DataFrames are immutable. Your code creates new DataFrame for each value and discards it.
It is best to use map and select:
val newDF = df.select(df.columns.map(c => df.col(c).cast("integer")): _*)
but you could foldLeft:
df.columns.foldLeft(df)((df, x) => df.withColumn(x , df.col(x).cast("integer")))
or even (please don't) mutable reference:
var df = Seq(("1", "2", "3")).toDF
df.columns.foreach(x => df = df.withColumn(x , df.col(x).cast("integer")))
Or as you mentioned your column numbers are not same each time, you could take the highest number of possible column and make a schema out of it, having IntegerType as column type. During loading the file infer this schema to automatically convert your dataframe columns from string to integer. No explicit conversion required in this case.
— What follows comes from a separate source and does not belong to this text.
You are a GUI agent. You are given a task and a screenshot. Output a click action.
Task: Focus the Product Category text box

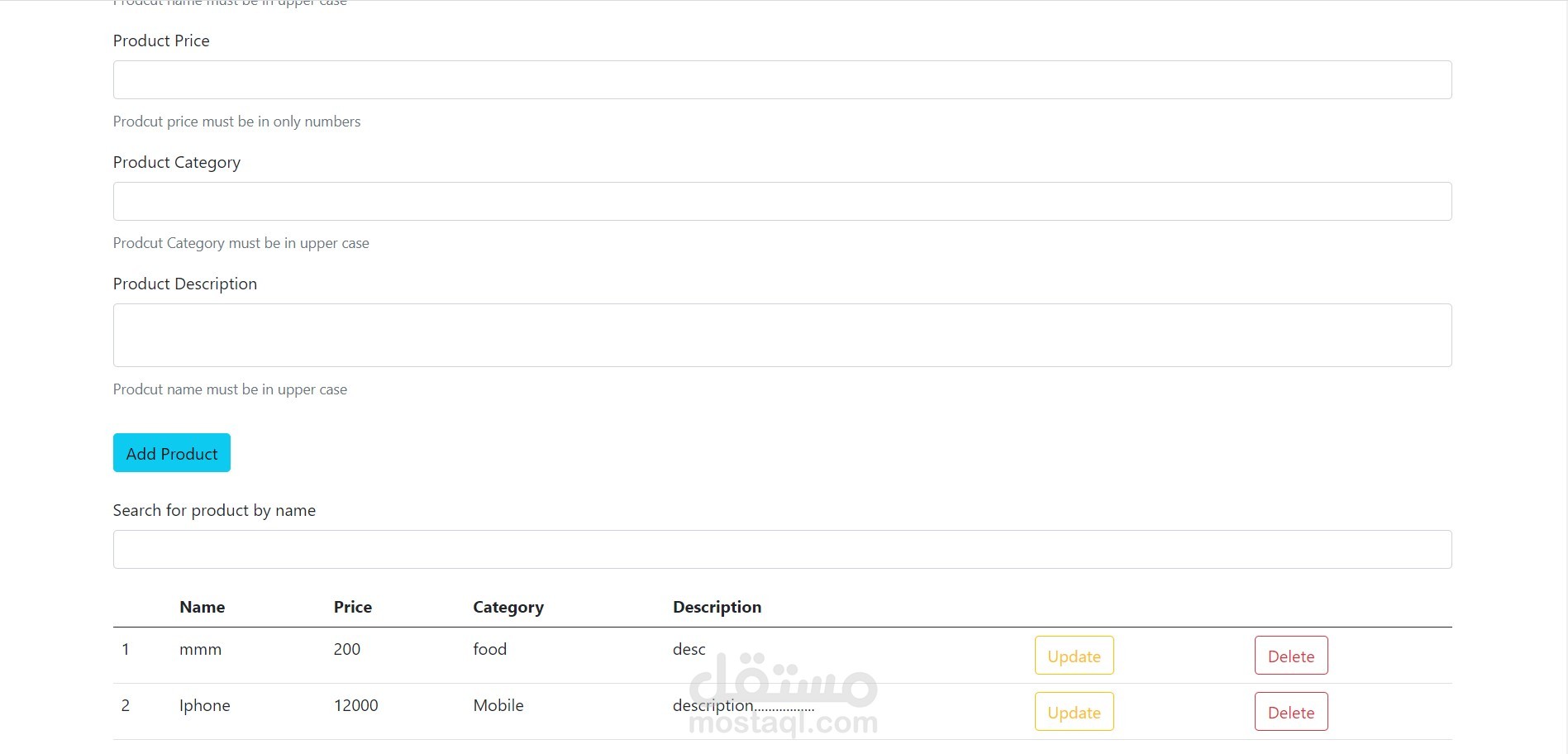pos(782,201)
import org.apache.spark.sql.types._
val csvSchema = StructType(Array(
StructField("_c0", IntegerType, true),
StructField("_c1", IntegerType, true),
StructField("_c2", IntegerType, true),
StructField("_c3", IntegerType, true)))
val df = spark.read.schema(csvSchema).csv(originalPath)
scala> df.printSchema
root
|-- _c0: integer (nullable = true)
|-- _c1: integer (nullable = true)
|-- _c2: integer (nullable = true)
|-- _c3: integer (nullable = true)